[Work task]: Give back exactly the lines of the data below, starting with the line that has "News (50, 331)" and going on through the line that has "Enumerations (136, 530)".

[Supplied records]:
..........

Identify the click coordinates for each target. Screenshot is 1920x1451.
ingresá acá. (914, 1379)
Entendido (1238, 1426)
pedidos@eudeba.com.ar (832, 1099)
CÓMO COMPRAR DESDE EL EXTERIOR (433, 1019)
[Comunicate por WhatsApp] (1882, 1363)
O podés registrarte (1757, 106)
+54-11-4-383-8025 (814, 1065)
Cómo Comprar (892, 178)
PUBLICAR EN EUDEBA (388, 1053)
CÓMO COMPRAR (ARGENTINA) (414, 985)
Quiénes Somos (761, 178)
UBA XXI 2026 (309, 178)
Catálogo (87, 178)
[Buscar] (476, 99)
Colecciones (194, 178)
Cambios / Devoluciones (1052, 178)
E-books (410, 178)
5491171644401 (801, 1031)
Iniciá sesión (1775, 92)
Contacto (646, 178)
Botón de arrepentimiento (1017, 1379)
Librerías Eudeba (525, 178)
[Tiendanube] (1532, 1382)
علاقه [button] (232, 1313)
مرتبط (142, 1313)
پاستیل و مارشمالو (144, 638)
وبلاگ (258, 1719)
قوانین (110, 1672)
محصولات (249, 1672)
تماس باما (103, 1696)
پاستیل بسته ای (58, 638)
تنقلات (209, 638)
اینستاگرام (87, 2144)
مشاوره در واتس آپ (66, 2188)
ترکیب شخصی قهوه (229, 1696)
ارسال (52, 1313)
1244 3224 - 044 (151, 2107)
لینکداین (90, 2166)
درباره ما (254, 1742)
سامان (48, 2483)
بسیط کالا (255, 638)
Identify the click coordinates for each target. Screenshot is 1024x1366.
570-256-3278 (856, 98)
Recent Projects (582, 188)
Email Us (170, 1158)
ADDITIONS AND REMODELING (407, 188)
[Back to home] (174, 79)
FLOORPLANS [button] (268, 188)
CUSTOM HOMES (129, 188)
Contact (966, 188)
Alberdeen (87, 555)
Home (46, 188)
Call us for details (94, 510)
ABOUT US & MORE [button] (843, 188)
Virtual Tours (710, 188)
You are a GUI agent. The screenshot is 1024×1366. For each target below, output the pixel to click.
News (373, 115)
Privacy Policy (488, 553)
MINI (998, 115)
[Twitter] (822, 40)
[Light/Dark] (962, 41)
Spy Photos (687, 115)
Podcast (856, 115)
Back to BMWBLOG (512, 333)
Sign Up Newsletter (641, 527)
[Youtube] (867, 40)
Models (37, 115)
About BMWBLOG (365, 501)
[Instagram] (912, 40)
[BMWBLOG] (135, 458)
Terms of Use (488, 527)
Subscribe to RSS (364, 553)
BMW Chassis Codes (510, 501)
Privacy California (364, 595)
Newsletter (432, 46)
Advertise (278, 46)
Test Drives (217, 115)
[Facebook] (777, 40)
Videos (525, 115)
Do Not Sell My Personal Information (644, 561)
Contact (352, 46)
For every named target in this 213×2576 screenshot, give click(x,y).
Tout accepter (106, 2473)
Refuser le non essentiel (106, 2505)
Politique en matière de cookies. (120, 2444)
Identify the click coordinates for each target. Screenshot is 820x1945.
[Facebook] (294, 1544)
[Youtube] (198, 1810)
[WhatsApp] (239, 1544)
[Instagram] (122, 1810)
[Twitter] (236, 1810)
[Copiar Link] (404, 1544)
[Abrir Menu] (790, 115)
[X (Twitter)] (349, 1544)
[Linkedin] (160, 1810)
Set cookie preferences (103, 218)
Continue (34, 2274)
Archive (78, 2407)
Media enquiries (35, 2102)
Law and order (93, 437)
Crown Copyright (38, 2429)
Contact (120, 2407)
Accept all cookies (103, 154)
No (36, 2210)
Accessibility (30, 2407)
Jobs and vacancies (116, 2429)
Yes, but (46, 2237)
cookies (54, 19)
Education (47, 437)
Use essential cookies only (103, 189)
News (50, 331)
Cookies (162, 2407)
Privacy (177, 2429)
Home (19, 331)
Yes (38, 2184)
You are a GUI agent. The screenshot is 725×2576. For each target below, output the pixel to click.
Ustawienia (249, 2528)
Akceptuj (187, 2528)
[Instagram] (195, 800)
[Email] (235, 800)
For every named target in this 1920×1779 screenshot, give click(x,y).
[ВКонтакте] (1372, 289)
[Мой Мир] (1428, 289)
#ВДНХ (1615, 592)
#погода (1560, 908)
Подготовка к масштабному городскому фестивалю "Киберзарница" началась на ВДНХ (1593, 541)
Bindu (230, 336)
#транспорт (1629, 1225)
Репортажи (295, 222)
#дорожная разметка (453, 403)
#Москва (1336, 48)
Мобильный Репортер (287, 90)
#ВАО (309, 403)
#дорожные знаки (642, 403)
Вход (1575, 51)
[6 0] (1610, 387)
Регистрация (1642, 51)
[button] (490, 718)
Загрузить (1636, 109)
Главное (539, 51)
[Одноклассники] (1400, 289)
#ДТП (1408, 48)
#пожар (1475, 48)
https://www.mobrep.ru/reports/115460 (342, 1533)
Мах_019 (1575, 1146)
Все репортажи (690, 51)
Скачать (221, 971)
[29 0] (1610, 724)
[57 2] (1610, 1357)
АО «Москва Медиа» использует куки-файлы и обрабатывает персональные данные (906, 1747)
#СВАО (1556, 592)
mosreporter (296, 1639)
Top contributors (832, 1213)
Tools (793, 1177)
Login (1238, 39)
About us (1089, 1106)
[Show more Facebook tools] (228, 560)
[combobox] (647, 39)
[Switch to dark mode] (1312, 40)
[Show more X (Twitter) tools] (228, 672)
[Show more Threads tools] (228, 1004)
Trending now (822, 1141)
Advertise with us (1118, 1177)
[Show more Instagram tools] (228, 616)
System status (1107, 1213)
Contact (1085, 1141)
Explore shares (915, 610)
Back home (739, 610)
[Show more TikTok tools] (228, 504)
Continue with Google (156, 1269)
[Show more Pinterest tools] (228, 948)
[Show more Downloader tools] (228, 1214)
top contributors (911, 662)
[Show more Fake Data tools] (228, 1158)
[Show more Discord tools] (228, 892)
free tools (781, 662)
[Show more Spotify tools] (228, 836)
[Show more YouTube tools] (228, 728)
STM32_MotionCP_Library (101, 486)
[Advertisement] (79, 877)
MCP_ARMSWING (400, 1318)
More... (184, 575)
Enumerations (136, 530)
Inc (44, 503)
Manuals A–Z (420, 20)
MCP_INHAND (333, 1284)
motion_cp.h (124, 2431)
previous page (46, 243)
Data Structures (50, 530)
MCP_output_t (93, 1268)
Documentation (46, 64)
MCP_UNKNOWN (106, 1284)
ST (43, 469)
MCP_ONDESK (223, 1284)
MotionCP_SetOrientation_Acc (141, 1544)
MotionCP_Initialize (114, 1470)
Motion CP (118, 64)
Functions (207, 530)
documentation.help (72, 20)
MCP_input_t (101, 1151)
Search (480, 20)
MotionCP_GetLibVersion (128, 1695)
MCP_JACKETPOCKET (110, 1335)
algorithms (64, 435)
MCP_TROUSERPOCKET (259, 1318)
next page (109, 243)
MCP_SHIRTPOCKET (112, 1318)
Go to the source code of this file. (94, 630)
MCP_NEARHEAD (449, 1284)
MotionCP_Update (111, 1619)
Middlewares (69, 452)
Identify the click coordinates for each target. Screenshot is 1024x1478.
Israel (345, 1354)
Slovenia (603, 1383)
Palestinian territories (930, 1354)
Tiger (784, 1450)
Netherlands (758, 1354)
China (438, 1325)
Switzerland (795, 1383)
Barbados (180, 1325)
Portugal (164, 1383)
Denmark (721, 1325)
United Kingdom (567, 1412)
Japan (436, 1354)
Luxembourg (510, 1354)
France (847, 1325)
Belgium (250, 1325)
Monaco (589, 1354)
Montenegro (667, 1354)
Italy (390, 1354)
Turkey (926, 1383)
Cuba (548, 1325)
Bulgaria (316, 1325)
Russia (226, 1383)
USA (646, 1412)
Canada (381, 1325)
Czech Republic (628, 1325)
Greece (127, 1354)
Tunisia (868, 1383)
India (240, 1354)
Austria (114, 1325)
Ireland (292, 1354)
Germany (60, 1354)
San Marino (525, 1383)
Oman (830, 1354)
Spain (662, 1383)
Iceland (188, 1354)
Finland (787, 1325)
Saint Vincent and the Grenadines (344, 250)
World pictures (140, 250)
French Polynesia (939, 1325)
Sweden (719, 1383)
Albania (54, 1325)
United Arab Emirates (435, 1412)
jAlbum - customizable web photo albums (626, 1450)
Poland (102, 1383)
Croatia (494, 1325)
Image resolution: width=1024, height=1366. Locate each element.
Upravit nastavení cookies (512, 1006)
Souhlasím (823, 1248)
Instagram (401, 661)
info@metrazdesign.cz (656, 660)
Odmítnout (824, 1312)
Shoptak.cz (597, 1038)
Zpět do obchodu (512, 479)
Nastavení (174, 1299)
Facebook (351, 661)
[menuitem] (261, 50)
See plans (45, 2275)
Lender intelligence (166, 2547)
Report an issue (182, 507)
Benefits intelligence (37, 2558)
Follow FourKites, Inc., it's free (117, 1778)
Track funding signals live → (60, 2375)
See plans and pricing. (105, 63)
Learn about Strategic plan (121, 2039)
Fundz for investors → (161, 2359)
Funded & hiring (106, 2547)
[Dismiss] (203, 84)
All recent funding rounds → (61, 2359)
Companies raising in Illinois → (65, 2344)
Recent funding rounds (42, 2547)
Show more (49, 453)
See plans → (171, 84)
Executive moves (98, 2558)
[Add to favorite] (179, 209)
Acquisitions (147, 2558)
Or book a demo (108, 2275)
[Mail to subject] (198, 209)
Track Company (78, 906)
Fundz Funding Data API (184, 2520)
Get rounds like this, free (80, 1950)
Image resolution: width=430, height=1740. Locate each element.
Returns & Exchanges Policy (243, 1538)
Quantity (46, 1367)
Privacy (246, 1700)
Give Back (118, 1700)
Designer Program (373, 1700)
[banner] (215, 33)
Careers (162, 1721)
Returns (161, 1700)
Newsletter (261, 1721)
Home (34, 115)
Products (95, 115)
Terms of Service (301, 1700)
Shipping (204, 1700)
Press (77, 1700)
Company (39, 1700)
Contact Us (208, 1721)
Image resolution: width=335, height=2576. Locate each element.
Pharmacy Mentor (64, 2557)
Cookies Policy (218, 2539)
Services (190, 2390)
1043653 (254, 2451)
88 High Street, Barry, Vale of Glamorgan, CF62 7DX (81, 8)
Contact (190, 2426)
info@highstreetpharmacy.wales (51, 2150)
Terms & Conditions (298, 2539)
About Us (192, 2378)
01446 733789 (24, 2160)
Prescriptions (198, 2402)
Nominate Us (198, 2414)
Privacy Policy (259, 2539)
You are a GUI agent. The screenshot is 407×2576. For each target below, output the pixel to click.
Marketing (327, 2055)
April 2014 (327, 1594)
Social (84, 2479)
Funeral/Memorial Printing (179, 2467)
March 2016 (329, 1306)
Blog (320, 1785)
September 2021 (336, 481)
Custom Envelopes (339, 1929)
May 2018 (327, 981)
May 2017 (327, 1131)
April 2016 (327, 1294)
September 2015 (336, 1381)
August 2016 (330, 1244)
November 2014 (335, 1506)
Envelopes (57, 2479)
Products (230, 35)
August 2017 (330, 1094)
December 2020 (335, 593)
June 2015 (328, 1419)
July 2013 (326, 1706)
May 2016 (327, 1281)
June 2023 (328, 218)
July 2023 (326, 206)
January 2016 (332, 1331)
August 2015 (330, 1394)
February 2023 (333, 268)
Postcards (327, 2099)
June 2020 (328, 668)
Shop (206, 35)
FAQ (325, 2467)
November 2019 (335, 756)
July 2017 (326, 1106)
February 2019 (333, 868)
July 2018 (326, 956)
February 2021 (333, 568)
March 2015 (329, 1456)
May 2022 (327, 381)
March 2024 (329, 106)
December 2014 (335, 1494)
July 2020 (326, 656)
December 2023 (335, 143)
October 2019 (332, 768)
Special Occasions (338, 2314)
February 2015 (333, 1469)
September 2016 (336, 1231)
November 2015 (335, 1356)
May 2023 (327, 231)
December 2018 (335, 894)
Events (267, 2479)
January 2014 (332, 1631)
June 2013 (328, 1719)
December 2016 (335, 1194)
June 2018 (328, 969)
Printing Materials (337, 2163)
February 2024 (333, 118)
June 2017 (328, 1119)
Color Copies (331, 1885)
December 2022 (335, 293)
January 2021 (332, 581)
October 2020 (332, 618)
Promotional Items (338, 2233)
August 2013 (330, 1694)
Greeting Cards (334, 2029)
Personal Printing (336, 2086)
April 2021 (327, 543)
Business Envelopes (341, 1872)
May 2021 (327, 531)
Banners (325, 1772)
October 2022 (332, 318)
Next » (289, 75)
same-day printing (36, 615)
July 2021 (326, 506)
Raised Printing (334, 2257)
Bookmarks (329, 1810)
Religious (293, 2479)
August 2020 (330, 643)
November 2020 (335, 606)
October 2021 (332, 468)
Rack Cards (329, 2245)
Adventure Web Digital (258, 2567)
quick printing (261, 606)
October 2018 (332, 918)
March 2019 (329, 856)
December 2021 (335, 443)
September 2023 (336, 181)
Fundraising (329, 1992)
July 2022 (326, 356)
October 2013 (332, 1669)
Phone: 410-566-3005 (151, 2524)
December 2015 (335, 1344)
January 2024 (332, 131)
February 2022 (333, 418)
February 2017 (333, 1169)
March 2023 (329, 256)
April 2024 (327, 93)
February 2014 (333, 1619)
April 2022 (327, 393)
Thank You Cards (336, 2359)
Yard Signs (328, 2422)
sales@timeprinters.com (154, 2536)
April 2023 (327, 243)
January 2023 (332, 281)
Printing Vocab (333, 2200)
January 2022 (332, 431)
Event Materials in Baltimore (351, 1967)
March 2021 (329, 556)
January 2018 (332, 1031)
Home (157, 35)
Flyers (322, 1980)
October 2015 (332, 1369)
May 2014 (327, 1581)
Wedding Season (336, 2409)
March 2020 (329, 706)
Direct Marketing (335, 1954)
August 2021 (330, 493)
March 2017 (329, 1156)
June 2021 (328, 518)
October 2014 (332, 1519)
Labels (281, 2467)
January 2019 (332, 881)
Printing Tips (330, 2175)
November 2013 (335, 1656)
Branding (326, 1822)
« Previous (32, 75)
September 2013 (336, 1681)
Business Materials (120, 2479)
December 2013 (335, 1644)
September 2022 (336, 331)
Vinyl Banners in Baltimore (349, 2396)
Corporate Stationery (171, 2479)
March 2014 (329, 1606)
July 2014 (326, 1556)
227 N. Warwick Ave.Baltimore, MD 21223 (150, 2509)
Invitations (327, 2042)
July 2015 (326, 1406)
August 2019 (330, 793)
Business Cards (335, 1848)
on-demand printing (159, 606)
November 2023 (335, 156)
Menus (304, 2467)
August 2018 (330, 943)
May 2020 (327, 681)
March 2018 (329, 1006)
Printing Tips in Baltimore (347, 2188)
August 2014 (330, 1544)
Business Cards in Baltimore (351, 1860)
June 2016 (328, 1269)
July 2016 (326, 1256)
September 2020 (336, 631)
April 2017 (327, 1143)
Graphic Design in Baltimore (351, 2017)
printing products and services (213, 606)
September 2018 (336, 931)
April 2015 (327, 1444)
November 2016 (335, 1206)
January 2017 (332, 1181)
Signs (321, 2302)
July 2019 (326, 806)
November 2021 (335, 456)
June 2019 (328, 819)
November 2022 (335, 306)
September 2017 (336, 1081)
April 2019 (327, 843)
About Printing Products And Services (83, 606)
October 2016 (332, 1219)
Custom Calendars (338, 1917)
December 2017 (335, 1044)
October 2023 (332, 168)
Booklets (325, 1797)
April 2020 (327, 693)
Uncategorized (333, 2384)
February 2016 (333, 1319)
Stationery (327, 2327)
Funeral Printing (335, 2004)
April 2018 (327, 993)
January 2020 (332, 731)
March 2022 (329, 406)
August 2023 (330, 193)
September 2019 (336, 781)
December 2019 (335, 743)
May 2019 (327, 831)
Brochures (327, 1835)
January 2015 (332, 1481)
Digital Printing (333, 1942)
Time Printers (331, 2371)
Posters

..........

[Answer to the problem]:
News (50, 331)
Cookies (162, 2407)
Privacy (177, 2429)
Home (19, 331)
Yes (38, 2184)
You are a GUI agent. The screenshot is 725×2576. For each target below, output the pixel to click.
Ustawienia (249, 2528)
Akceptuj (187, 2528)
[Instagram] (195, 800)
[Email] (235, 800)
For every named target in this 1920×1779 screenshot, give click(x,y).
[ВКонтакте] (1372, 289)
[Мой Мир] (1428, 289)
#ВДНХ (1615, 592)
#погода (1560, 908)
Подготовка к масштабному городскому фестивалю "Киберзарница" началась на ВДНХ (1593, 541)
Bindu (230, 336)
#транспорт (1629, 1225)
Репортажи (295, 222)
#дорожная разметка (453, 403)
#Москва (1336, 48)
Мобильный Репортер (287, 90)
#ВАО (309, 403)
#дорожные знаки (642, 403)
Вход (1575, 51)
[6 0] (1610, 387)
Регистрация (1642, 51)
[button] (490, 718)
Загрузить (1636, 109)
Главное (539, 51)
[Одноклассники] (1400, 289)
#ДТП (1408, 48)
#пожар (1475, 48)
https://www.mobrep.ru/reports/115460 (342, 1533)
Мах_019 (1575, 1146)
Все репортажи (690, 51)
Скачать (221, 971)
[29 0] (1610, 724)
[57 2] (1610, 1357)
АО «Москва Медиа» использует куки-файлы и обрабатывает персональные данные (906, 1747)
#СВАО (1556, 592)
mosreporter (296, 1639)
Top contributors (832, 1213)
Tools (793, 1177)
Login (1238, 39)
About us (1089, 1106)
[Show more Facebook tools] (228, 560)
[combobox] (647, 39)
[Switch to dark mode] (1312, 40)
[Show more X (Twitter) tools] (228, 672)
[Show more Threads tools] (228, 1004)
Trending now (822, 1141)
Advertise with us (1118, 1177)
[Show more Instagram tools] (228, 616)
System status (1107, 1213)
Contact (1085, 1141)
Explore shares (915, 610)
Back home (739, 610)
[Show more TikTok tools] (228, 504)
Continue with Google (156, 1269)
[Show more Pinterest tools] (228, 948)
[Show more Downloader tools] (228, 1214)
top contributors (911, 662)
[Show more Fake Data tools] (228, 1158)
[Show more Discord tools] (228, 892)
free tools (781, 662)
[Show more Spotify tools] (228, 836)
[Show more YouTube tools] (228, 728)
STM32_MotionCP_Library (101, 486)
[Advertisement] (79, 877)
MCP_ARMSWING (400, 1318)
More... (184, 575)
Enumerations (136, 530)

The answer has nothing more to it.